The downgrade follows a cut by another agency Standard and Poor’s last month and heaps more pressure on the government, battling to reassure markets its fiscal, political and social woes will not end up in a Greek-style debt crisis.
Fitch said Spain’s deleveraging of record-high levels of household and corporate debt and growing levels of government debt would drag on economic growth.
“The downgrade reflects Fitch’s assessment that the process of adjustment to a lower level of private sector and external indebtedness will materially reduce the rate of growth of the Spanish economy over the medium-term,” Fitch’s analyst Brian Coulton said in a statement.

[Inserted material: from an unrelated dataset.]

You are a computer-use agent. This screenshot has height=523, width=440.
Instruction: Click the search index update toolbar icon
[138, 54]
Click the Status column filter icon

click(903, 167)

It kept its outlook stable.
The downgrade by Fitch set off a new round of selling in equities that were already lower. The euro fell as low as $1.2284 EUR=EBS, near a session low.
Europe’s clumsy response to a Greek debt crisis and big deficits in other euro zone countries have unnerved markets over the past six weeks and raised doubts about the viability of the euro.
“The markets are reacting negatively,” said John Praveen, chief investment strategist at Prudential International Investments Advisers in the United States. “The European debt problem is going to continue to have a shadow on the markets.”
Fitch said Spain’s current government debt would likely reach 78 percent of gross domestic product by 2013 from under 40 percent before the start of the global financial crisis in 2007.
Spain’s government debt is forecast to hit 65.9 percent of GDP by 2010, around half that of Greece.
The inflexibility of the labour market and the restructuring of the unlisted savings banks would hinder the pace of adjustment Fitch said.
The Spanish government is struggling to agree crucial labour reforms with unions and the threat of a general strike. It just managed to pass a strict austerity package on Thursday by a single vote.
S&P downgraded Spain’s ratings one notch to AA from AA+ with a negative outlook on April 28, saying it expected the euro zone’s fourth biggest economy to grow only slowly in the next few years.
Some commentators on Friday said the downgrade was not unexpected, and drew comfort from positive comments from the agency about Spain’s sovereign credit profile remaining strong and its sound financial sector.
“The stable outlook should be a good sign, it shows the situation is only worth a downgrade, but this is about as good as the bad news is going to get,” said Dirk Schnitker, a Madrid-based analyst at CM Capital Markets Bolsa.
Moody’s is the only agency that has not downgraded Spanish sovereign credit rating and still gives it a rating of AAA.